Tuesday, July 3, 2012

Day 17


The only way to beat the intense heat was to get out early so I met the sun on a 5 mile run around campus. It was fun to find new roads and make new routes. I took it slow thanks to sore muscles and a sleepy body and felt good by the end. I love that a run can always wake me up no matter how sleepy I start.


Little bunny had Sara's back, even from the fridge!
 Why he's in the fridge? Well, some days..
A meeting with Disha and Dan set the rest of the day in motion with a check to see how everyone was doing on their portions and plans for interviews and video takes. We descended into the lab and set the lens on Sara. She let it be known that she was less than comfortable with the idea. After three takes Sara had enough. She was improving with confidence and comfort but not with tolerance. The team was supportive of her and everyone tried to help her relax with jokes and smiles. Even so, after a while, enough was enough and really the footage I had would do the trick. Sara was a trooper in getting the take finished despite her discomfort behind the lens.

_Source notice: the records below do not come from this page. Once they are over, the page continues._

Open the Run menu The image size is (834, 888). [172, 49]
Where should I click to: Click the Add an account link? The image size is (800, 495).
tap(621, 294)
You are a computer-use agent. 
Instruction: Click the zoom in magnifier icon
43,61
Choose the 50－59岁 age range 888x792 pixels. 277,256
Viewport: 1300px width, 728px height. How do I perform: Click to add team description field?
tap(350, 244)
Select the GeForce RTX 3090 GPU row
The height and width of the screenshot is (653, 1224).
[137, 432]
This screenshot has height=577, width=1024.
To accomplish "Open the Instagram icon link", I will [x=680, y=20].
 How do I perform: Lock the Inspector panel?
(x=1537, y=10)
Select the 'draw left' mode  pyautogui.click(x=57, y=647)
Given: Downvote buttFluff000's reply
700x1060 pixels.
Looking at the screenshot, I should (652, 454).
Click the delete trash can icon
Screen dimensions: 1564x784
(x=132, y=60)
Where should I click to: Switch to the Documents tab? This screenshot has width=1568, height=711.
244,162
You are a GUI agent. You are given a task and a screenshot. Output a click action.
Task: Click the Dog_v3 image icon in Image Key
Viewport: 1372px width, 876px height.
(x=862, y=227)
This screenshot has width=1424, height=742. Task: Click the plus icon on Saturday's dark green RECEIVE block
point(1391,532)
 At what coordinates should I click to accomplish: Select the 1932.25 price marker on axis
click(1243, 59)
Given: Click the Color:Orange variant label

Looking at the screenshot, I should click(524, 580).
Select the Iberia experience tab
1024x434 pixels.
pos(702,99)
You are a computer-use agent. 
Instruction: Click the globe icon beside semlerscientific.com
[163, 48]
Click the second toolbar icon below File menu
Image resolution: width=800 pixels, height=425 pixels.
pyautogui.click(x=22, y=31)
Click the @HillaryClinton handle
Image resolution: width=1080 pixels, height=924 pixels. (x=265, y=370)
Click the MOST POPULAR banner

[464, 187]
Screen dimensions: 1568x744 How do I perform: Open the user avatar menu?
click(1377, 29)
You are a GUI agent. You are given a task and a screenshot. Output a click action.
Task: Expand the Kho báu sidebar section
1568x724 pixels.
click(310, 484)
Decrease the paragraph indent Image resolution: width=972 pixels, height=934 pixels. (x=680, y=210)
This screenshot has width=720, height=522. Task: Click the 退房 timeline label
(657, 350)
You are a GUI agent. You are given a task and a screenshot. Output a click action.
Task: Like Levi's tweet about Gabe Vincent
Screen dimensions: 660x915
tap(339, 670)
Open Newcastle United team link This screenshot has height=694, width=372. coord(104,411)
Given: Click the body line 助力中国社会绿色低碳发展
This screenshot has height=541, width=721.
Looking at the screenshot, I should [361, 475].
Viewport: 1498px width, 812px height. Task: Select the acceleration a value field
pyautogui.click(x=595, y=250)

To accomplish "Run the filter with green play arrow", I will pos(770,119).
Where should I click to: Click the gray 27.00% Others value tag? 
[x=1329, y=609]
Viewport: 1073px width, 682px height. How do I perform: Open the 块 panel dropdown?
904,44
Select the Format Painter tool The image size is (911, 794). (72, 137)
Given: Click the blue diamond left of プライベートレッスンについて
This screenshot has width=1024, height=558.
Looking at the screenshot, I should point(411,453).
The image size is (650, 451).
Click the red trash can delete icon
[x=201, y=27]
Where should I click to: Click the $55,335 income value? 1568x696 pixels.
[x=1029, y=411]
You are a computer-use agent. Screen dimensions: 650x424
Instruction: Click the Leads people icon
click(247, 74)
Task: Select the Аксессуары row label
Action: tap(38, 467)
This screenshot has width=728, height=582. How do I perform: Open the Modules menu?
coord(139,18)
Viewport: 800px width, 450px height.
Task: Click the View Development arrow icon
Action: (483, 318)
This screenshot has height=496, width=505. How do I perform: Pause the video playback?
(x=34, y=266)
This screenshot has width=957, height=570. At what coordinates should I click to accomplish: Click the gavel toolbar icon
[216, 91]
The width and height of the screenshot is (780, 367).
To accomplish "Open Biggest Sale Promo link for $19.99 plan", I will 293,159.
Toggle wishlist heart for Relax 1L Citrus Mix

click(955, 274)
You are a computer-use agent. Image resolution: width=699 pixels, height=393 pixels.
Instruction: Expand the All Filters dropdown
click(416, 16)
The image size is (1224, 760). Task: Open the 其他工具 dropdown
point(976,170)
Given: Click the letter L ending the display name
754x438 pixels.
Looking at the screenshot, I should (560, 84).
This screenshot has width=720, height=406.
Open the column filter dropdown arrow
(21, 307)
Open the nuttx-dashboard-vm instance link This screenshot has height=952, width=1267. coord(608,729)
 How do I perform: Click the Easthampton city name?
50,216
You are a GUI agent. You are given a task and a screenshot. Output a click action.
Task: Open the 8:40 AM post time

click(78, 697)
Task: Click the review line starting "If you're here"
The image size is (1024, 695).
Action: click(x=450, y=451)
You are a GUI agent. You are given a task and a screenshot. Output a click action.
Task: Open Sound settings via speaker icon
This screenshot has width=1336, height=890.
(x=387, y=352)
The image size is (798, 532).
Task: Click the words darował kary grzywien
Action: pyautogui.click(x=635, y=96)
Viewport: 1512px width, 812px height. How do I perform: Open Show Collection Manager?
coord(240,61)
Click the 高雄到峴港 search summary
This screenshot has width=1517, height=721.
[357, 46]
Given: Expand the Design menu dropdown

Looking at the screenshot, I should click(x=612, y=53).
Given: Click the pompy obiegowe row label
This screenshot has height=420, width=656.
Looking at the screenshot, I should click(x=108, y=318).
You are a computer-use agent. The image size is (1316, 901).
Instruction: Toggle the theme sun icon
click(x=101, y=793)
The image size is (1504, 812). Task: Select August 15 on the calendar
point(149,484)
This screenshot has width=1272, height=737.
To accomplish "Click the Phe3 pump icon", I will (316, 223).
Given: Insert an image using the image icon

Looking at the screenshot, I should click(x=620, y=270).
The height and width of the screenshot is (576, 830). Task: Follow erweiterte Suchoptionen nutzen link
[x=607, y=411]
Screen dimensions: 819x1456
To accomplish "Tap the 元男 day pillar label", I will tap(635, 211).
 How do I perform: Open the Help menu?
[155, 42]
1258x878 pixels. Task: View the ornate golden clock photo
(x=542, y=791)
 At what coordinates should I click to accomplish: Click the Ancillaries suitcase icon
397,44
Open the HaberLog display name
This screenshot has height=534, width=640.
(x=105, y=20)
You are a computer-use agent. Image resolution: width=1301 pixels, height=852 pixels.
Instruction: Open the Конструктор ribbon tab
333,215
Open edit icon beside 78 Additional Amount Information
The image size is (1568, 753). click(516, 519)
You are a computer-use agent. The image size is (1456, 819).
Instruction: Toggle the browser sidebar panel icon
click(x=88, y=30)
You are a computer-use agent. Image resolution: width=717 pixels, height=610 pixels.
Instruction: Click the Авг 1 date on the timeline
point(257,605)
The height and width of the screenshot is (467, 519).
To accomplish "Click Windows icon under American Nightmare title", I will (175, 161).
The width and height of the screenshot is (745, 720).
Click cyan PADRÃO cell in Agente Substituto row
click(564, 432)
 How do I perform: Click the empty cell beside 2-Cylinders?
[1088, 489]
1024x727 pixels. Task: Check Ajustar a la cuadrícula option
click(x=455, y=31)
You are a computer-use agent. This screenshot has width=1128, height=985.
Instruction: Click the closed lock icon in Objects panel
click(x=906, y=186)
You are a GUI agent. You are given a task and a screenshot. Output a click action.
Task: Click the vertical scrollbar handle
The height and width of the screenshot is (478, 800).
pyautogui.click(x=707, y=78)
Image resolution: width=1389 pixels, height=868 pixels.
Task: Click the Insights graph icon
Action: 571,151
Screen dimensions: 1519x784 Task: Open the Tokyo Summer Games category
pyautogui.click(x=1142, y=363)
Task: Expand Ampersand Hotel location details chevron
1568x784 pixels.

Later, while Jason and Sara worked on feeding the larvae, they discussed a high mortality rate going through the colony. It seems that within 24 hours the lupin leaves that are being placed in the feeding chambers are losing all chlorophyll. In effect they are changing from green to brown overnight. The karners in the chamber are dying as a result. Jason and Sara discussed several possible causes for this quick change including a possible fungus or the use of ethanol to prevent cross contamination between insects, ironically a practice that was adopted to prevent the spread of disease. A leaf sample was exposed to ethanol in a separate container to test this cause.

Sean hides from the camera :)
As the afternoon rolled on it was finally time for Sean’s interview and honestly, I don’t know what he was waiting for. He was very natural in front of the lens. He had it done in one take but I pushed for two just in case there were any problems that I missed. I reviewed the footage as soon as we finished and was ecstatic. Disha will make quick work of it, I’ve no doubt.






When a karner gets loose,
one of the team always springs to action
The day closed with a discussion about the possibility of cutting broader impact requirements from NSF grant proposals. That would mean positions like mine would become a thing of the past. I see first-hand the impacts of educators that stay abreast of research. It can be quantified by the pass/fail rate of students of those who remain active in research vs. those who do not. While I don’t feel that continued research should be a requirement to maintain the status of a highly qualified educator, I do contend that it does play a defined roll in an educator’s skill set. It can be argued that it isn’t the responsibility of the university to maintain the quality of the public school system. However, I would argue, who then, aside from parents, should be charged with providing the future students for the university at caliber destined for success if not a high school teacher with an education maintained through meaningful and enriching professional development opportunities?
Got him!






P.S.
Time to do some explaining about the bunny. It's widely accepted in the lab that this little guy is really something very bad. When you tap his head, he says "Happy Easter!" three times over. Which is fine except that often it isn't required that his head is tapped. He scares people and yet we love him. :) In the fridge today he went on with Easter tidings for about 20 minutes. Don't worry. After we returned him to his usual post on the lab desk, he continued to be the lab oddity, well one of them, no worse for the wear. More on the fridge later.